Endocrine Abstracts

Purpose: Deficiency of the adrenocortical axis is, except for glucocorticoid-induced adrenal deficiency, most commonly associated with failure of multiple pituitary axes and is less common isolated. Isolated adrenocorticotropic hormone deficiency (IAD) has been first described by Steinberg et al. in 1954. Acquired idiopathic IAD is defined by a secondary adrenal insufficiency with otherwise normal pituitary function, absence of structural pituitary defects, no history of prolonged glucocorticoid therapy and exclusion of other causes of failure of the HPA axis. Due to the nonspecific clinical presentation and consequently underreporting of IAD, precise data on the prevalence and incidence are lacking. Nevertheless, idiopathic acquired IAD is considered to be a rare disease. In this descriptive systematic review we aimed to analyse the clinical characteristics, association with auto-immune diseases and follow-up of previously published cases.

Methods: A structured search was conducted after developing a search strategy combining terms for acquired (idiopathic) IAD. Articles describing an adult patient presentation with diagnosis of ACTH deficiency using dynamic testing, no deficiency of other pituitary axes and MRI of the brain/pituitary protocolled as normal, were included. Exclusion criteria were cases describing congenital IAD, cases with another etiology for IAD and articles were full text was not available.

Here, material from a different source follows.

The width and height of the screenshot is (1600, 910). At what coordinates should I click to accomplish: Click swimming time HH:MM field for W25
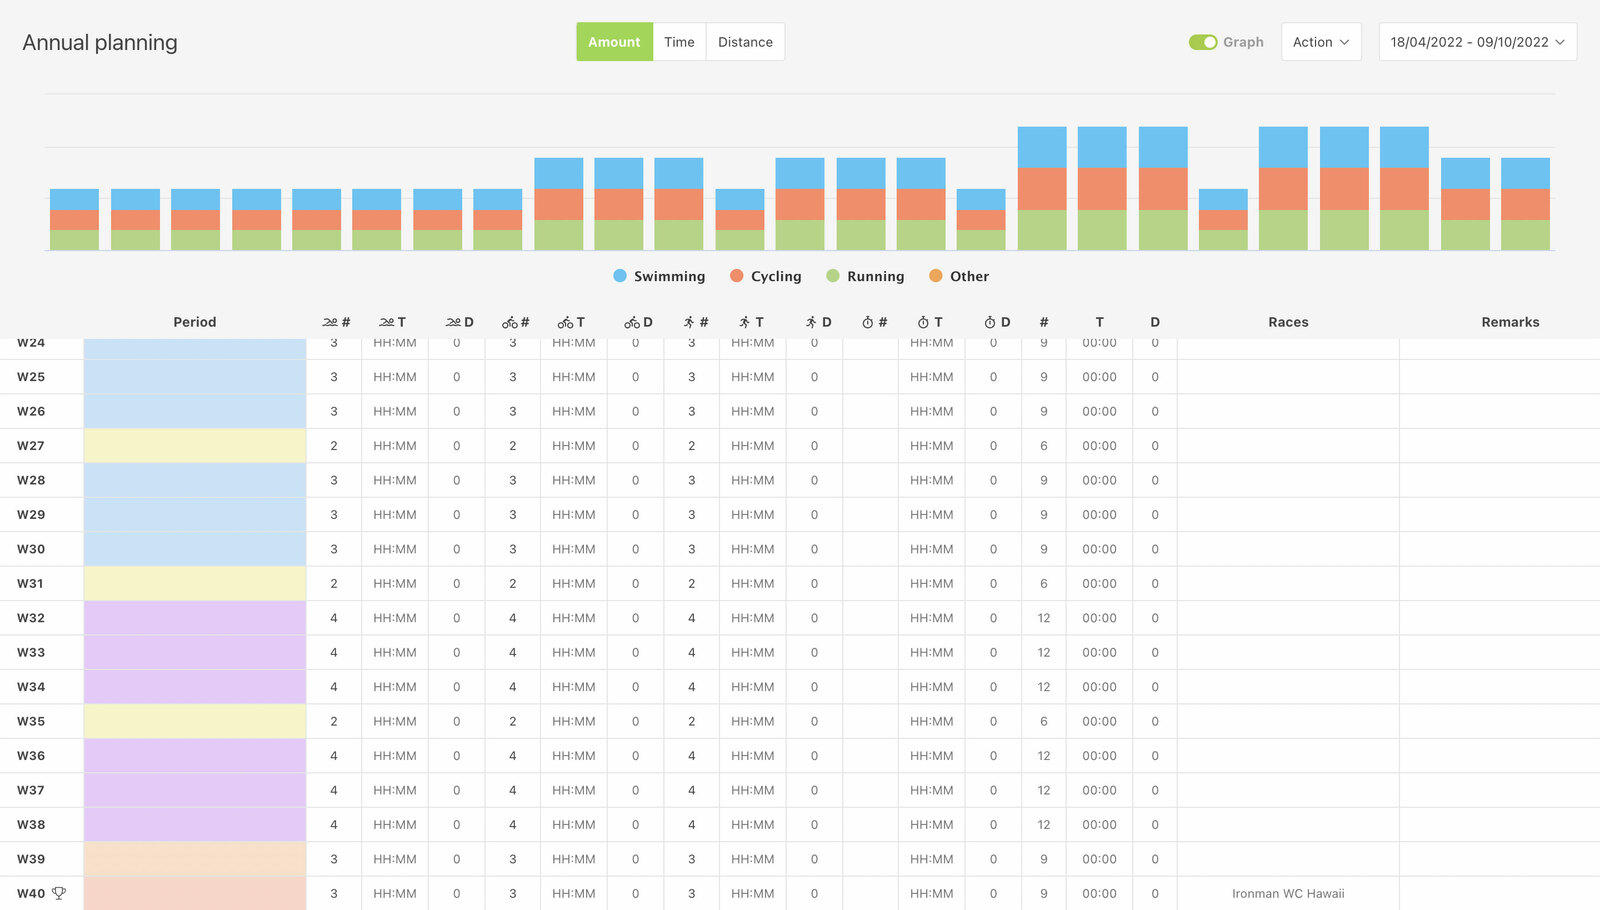click(395, 377)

Results: In total 41 articles were included consisting of 84 cases of acquired idiopathic IAD. Cases were mostly female (55%) with mean age of diagnosis 53.5 ± 18 years. Lethargy was the most common presenting symptom (35%), followed by weight loss (25%), anorexia (23%) and myalgia/arthralgia (11%). 30% of cases had an autoimmune disease at diagnosis. The most frequent auto-immune disease was Hashimoto hypothyroidism (17%). Pituitary antibodies were positive in 27% of cases where measured. Most cases of IAD associated with malignancy could be attributed to glucocorticoid use.

Conclusion: Main findings of this descriptive systematic review, including the largest case series of acquired idiopathic IAD to date, suggest an association between acquired idiopathic IAD and underlying auto-immune etiology due to the high prevalence of auto-immune diseases in this population. The value of the presence of anti-pituitary antibodies has yet to be investigated. In this review we could not withhold acquired idiopathic IAD as a form of paraneoplastic syndrome as authors have recently suggested. Our systematic review also highlights the lack of a clear definition and diagnostic work-up. Based on the findings in this review a proposition is made for a flow chart to diagnose acquired idiopathic IAD.